Wo manch anderer Film mit vielen Schnitten und Wackelkamera künstlich Spannung erzeugen würde, lässt Miller Einstellungen besonders dann lange stehen, wenn das Geschehen für sich selbst ohnehin schon sehr spannend ist. Auf die Spitze treibt er dies bei der tatsächlichen Mondlandung, wo er uns minutenlang ohne Schnitt nur die nach unten gerichtete Außenkamera der Eagle-Raumkapsel zeigt. Obwohl der Ausgang bekannt ist, halten wir nicht zuletzt aufgrund der Funksprüche im Hintergrund den Atem an, wenn sich die Geschehnisse überschlagen und Neil Armstrong mit manueller Steuerung einen anderen Landeplatz ansteuern muss.
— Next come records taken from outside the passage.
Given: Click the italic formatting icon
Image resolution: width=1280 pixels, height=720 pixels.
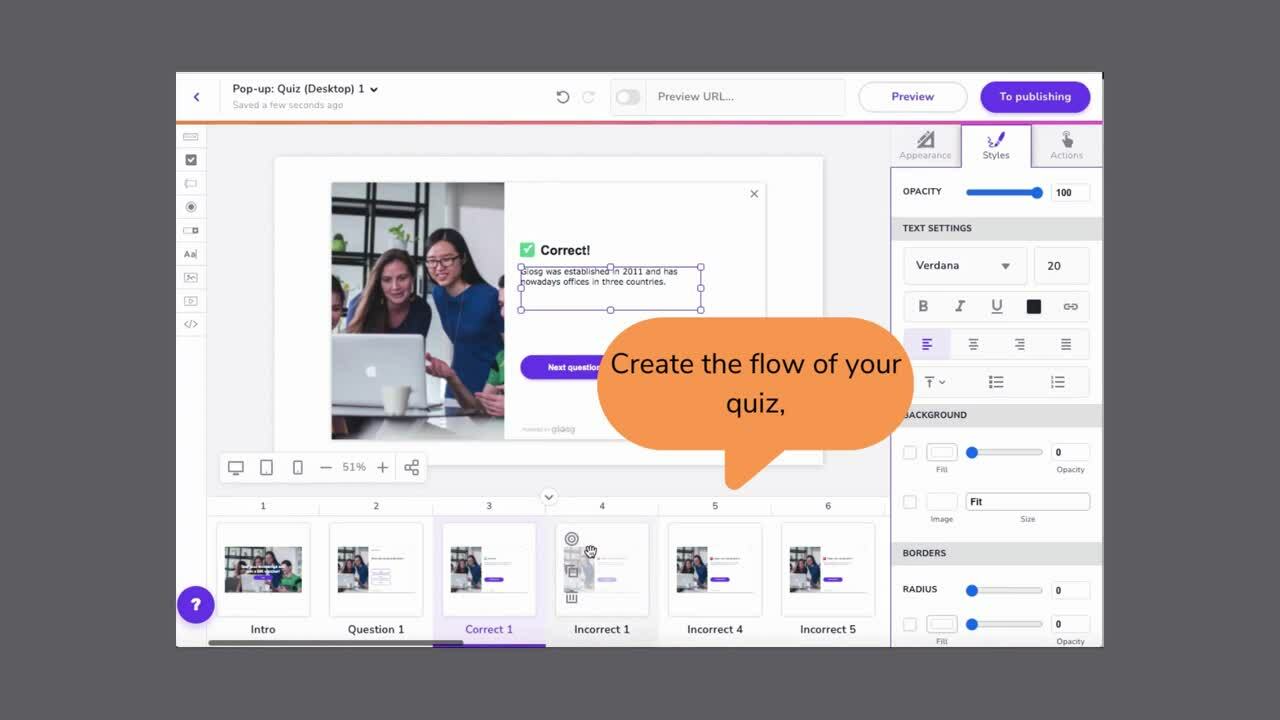Looking at the screenshot, I should coord(960,306).
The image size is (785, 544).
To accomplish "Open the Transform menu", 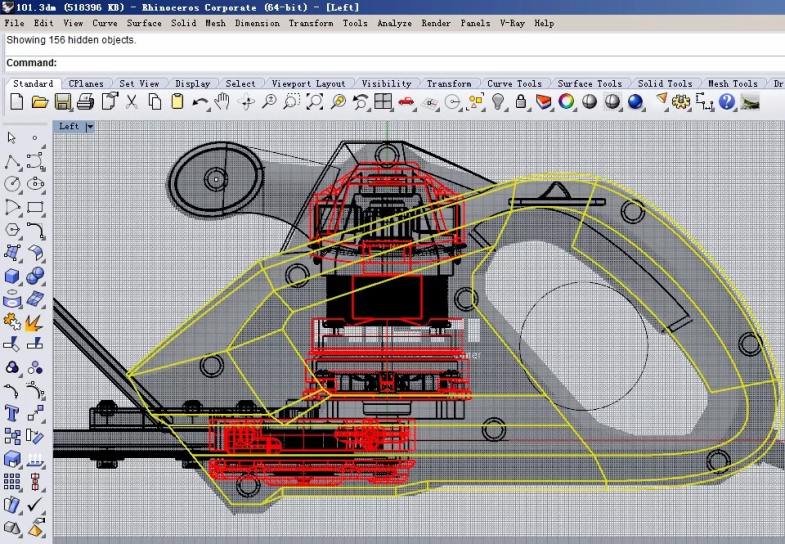I will [311, 23].
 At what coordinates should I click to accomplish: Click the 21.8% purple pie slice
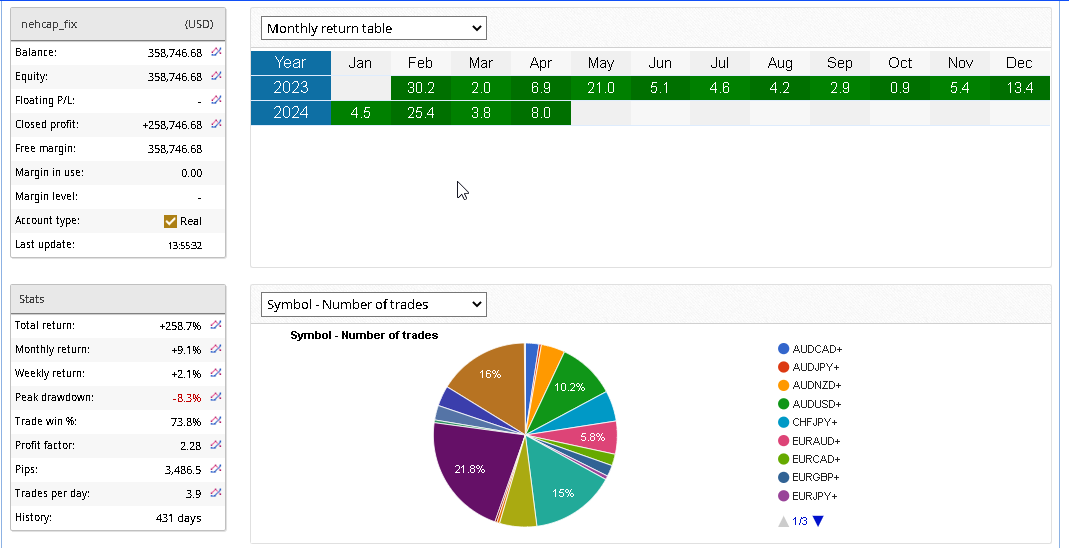(x=468, y=470)
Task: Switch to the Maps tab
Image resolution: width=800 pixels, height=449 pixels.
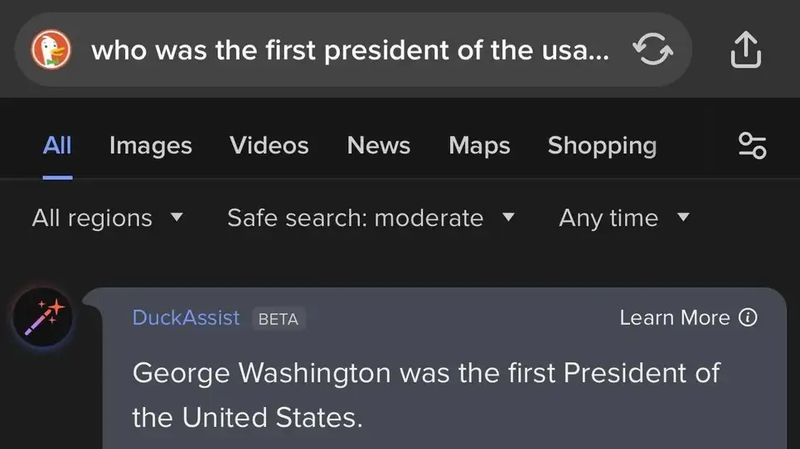Action: 479,145
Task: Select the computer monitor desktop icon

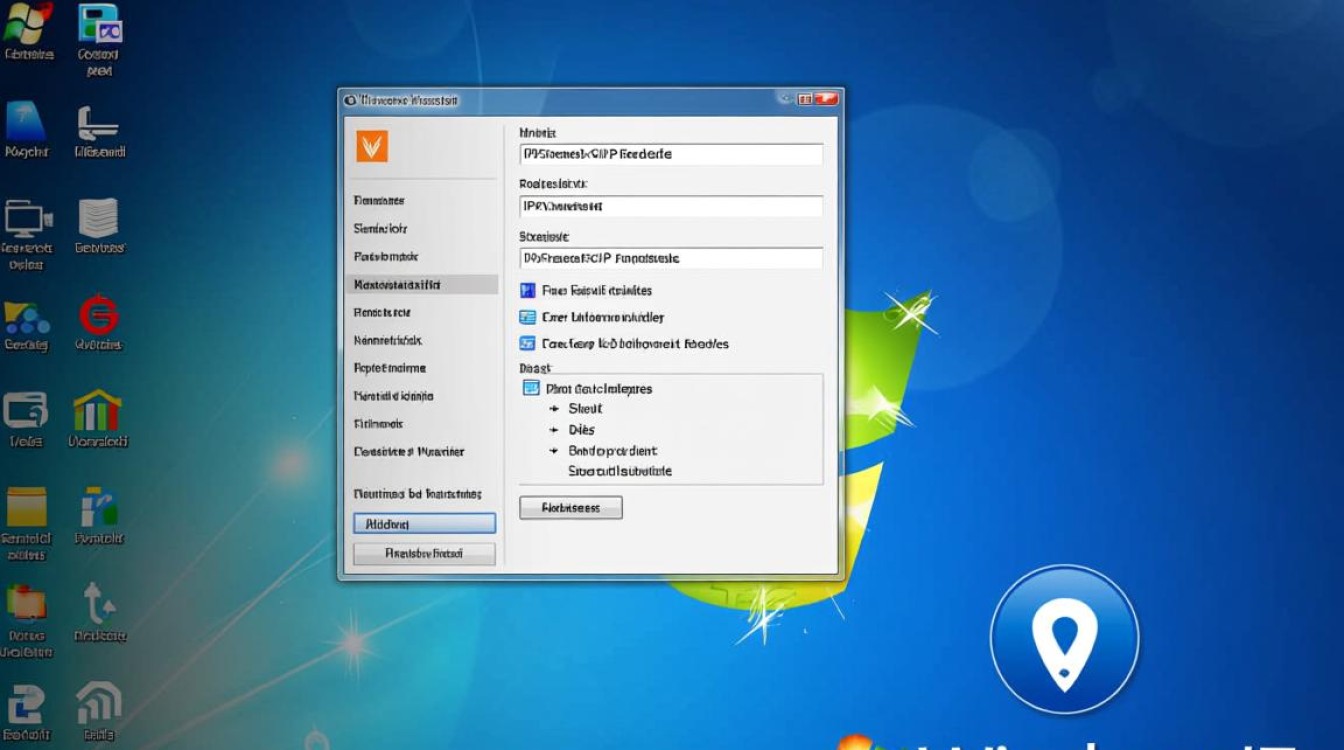Action: coord(27,219)
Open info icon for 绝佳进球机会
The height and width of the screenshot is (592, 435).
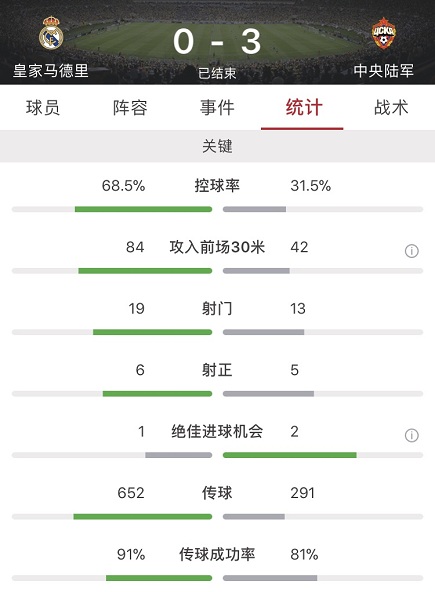coord(412,435)
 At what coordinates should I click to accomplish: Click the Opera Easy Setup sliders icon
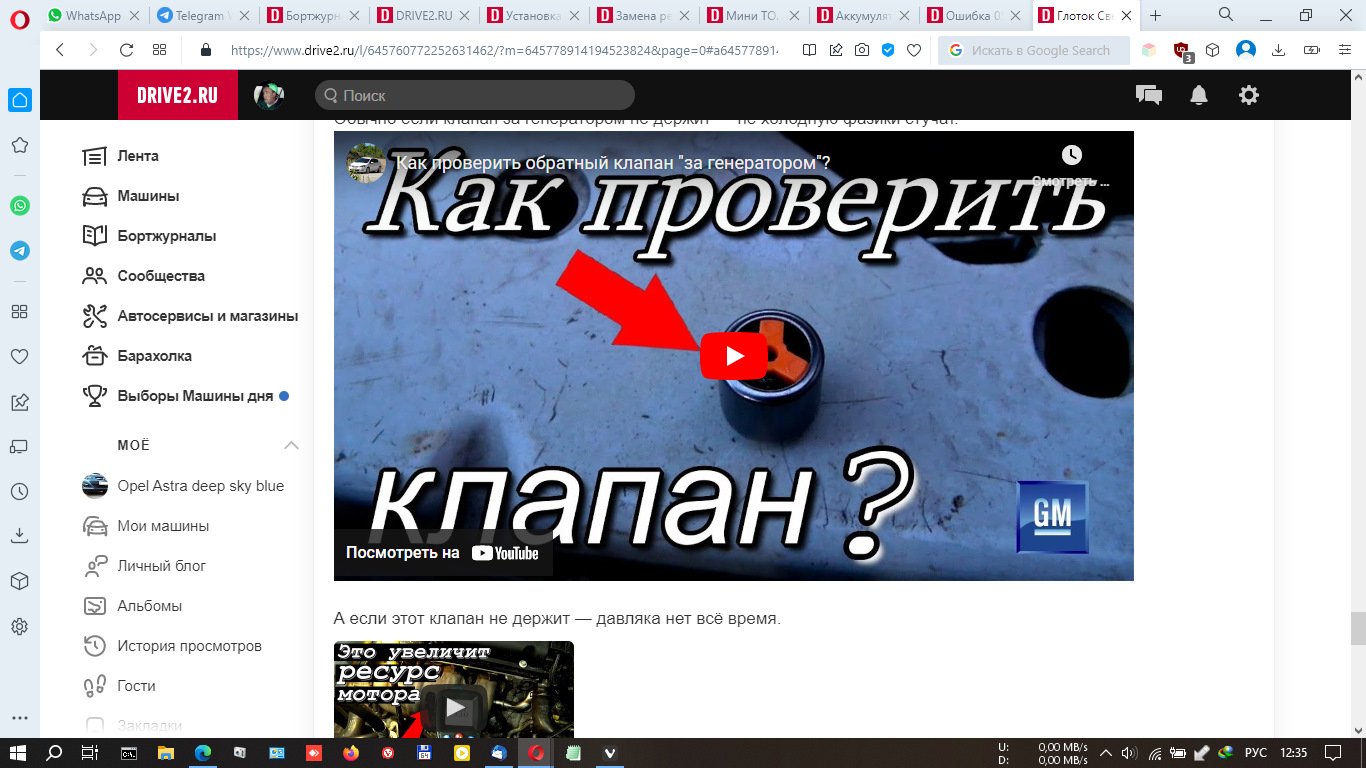click(1342, 50)
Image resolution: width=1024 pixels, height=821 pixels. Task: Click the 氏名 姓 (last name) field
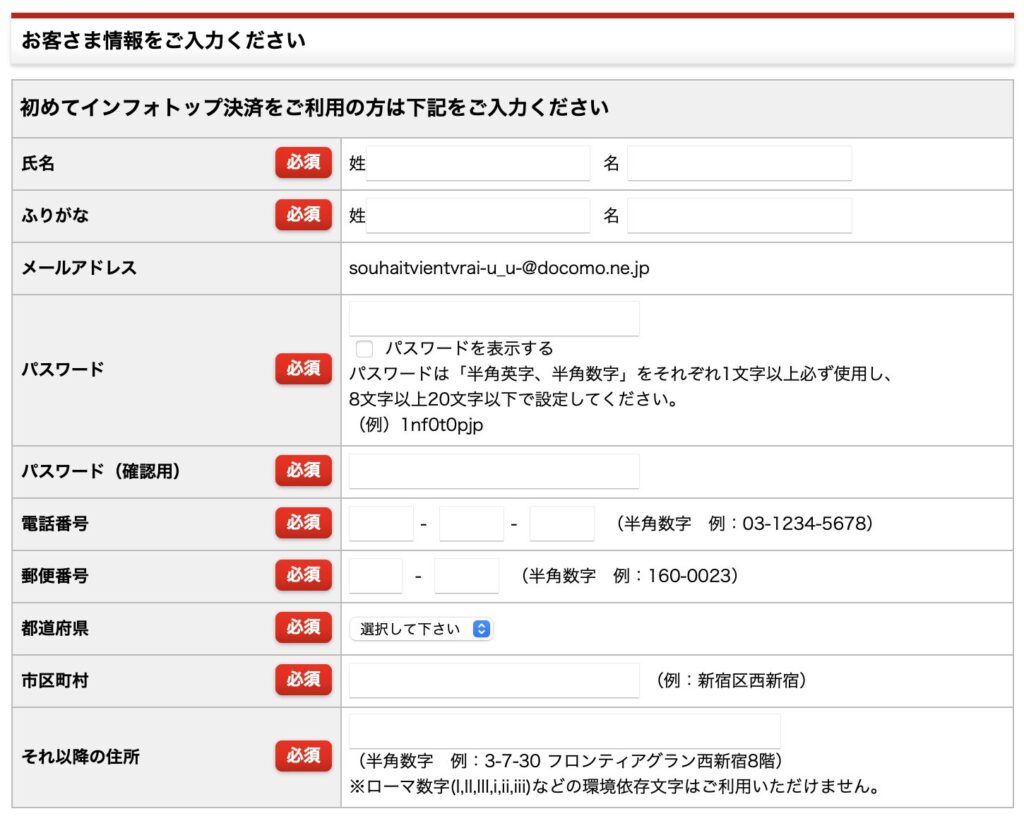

Überhaupt ist die Klangkulisse ein guter Grund, für Apollo 11 ins Kino zu gehen. Neben Nasa-Funksprüchen und Umgebungsgeräuschen der Originalaufnahmen fügt sich der experimentelle Soundtrack von Matt Morton geradezu hypnotisch ein, ohne sich aber ständig in den Vordergrund zu spielen. Um den authentischen Ansatz des Films zu wahren, hat der Musiker eigenen Angaben zufolge nur mit Synthesizern, Geräten und Instrumenten gearbeitet, die spätestens im Jahr der Mondlandung hergestellt wurden.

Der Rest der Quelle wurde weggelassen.